Universal Laser Engine: a uniform picosecond-to-continuous laser illumination to enable novel fast multimodal fluorescence microscopy techniques

Optical microscopy is one of the most important tools in many scientific fields, such as biomedical research. Here, the importance of illumination for image quality has been known since the early days of microscopy. For classical light microscopy, this was optimized with the famous Köhler illumination. Fluorescence microscopy offers new insights into cellular and subcellular mechanisms as individual proteins can be selectively labeled with fluorescent dyes. Currently, this technique uses laser-based illumination methods to achieve the required light yield. However, the high spatial and temporal coherence of laser sources leads to interference patterns, so-called speckles, which prevent uniform illumination. To provide a solution, the universal laser engine (ULE) is presented in this work. It is based on a novel method for generating a uniform illumination with sharp beam profile edges. In contrast to existing temporal-averaging solutions, the homogenization approach is also effective for fast temporal acquisitions within the microsecond range. The ULE has been developed into a turnkey device that replaces conventional laser-based illumination systems for most microscopy applications. The ULE is very versatile and compatible with multiple illumination modes, such as highly inclined and laminated optical sheet (HILO), total internal reflection fluorescence microscopy (TIRFM), widefield and confocal illumination. In addition to powerful continuous wave to microsecond-pulsable lasers, the ULE also contains picosecond-pulsed lasers.

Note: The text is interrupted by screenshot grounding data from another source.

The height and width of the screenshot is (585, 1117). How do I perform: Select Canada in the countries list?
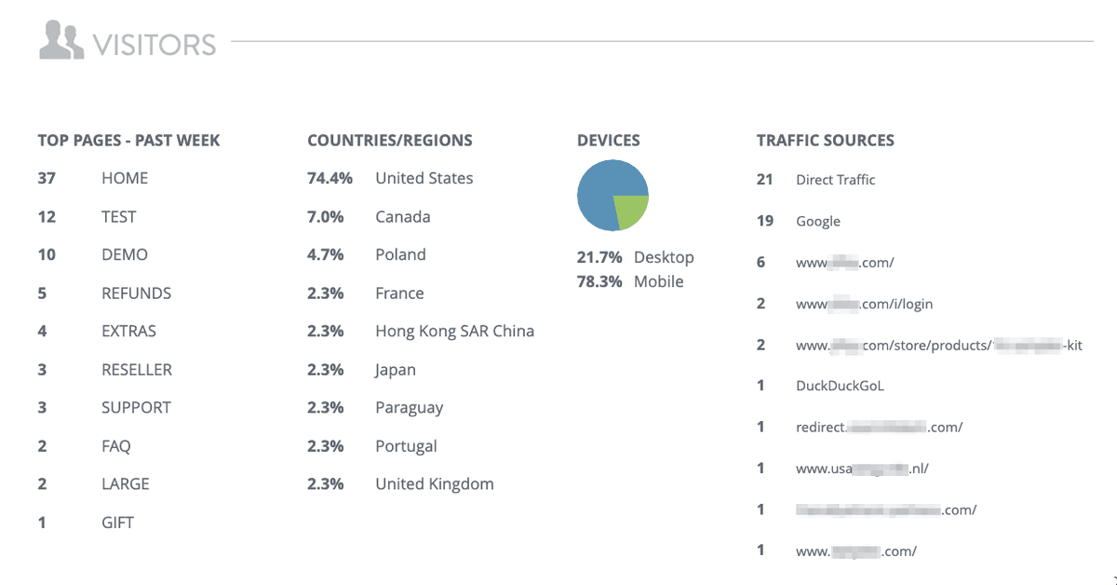(403, 216)
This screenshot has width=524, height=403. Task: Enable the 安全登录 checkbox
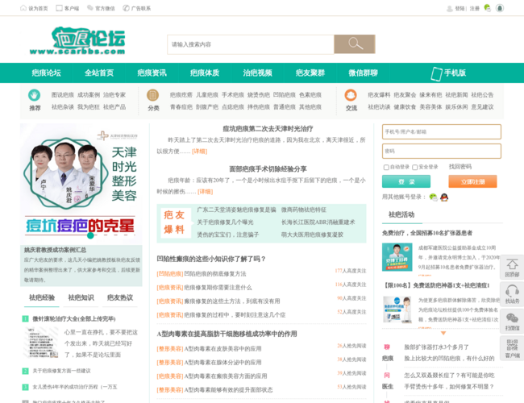click(414, 167)
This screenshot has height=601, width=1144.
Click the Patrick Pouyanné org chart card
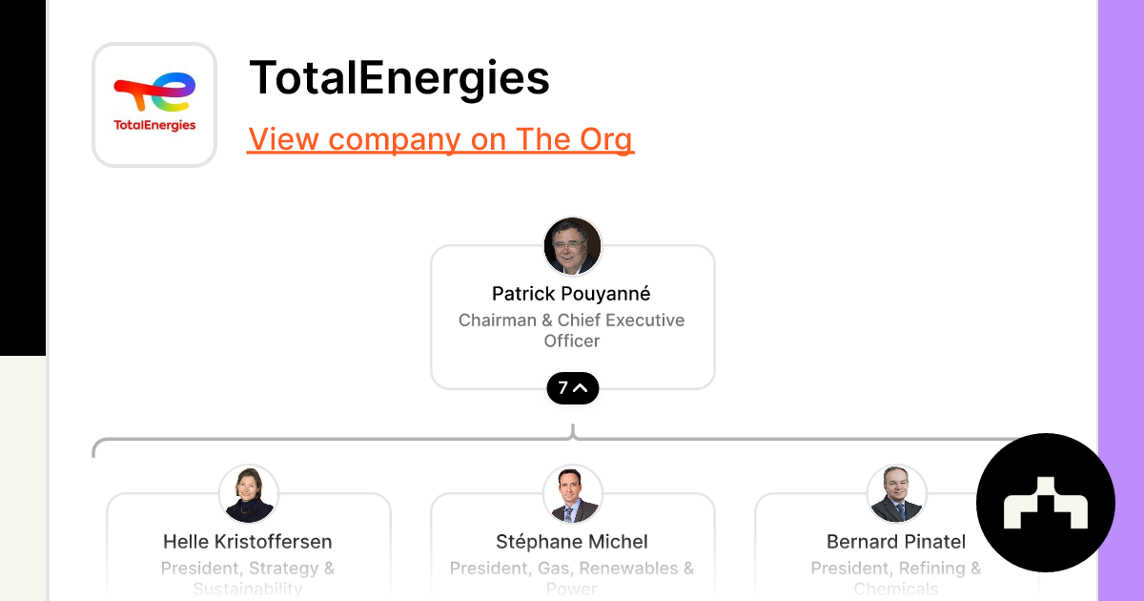[x=573, y=317]
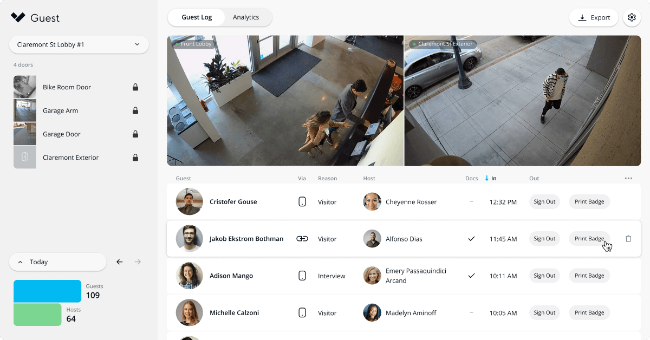Image resolution: width=650 pixels, height=340 pixels.
Task: Toggle the Claremont Exterior lock
Action: (x=135, y=158)
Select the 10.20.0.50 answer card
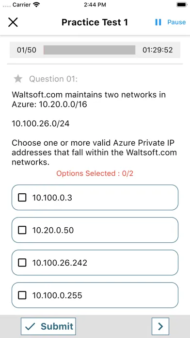190x338 pixels. click(95, 230)
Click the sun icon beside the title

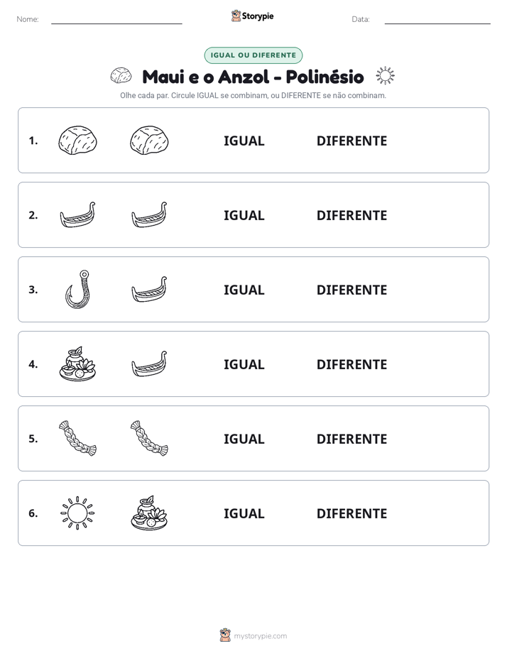click(385, 76)
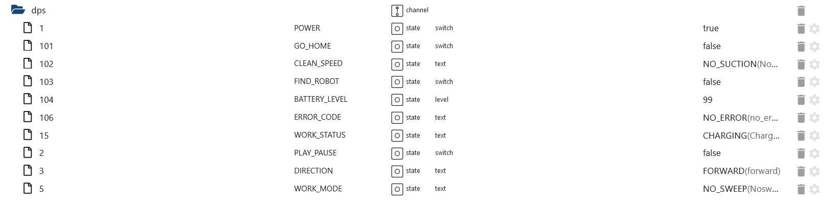Open settings gear for DIRECTION state
Viewport: 839px width, 200px height.
tap(815, 171)
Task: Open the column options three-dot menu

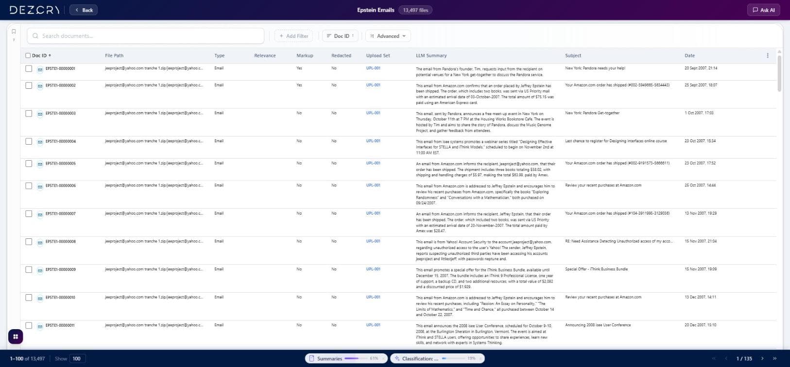Action: point(768,55)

As demonstrated in this work, the ULE can be used for widefield microscopes, single-molecule localization microscopy (SMLM), fluorescence lifetime imaging microscopy (FLIM), but also for widefield FLIM, where the ULE can combine FLIM with homogeneous illumination. The ULE is the starting point for the further development of microscopy methods. The throughput of single-molecule fluorescence measurements using the ULE and zero-mode waveguides (ZMW)s could be increased by a factor of 80. In addition, 10 fluorescence correlation spectroscopy (FCS) measurements could be recorded simultaneously. Together with the further development of detectors, ULE has the potential to automate sensitive but labor-intensive techniques and to enable new biophysical experimental protocols.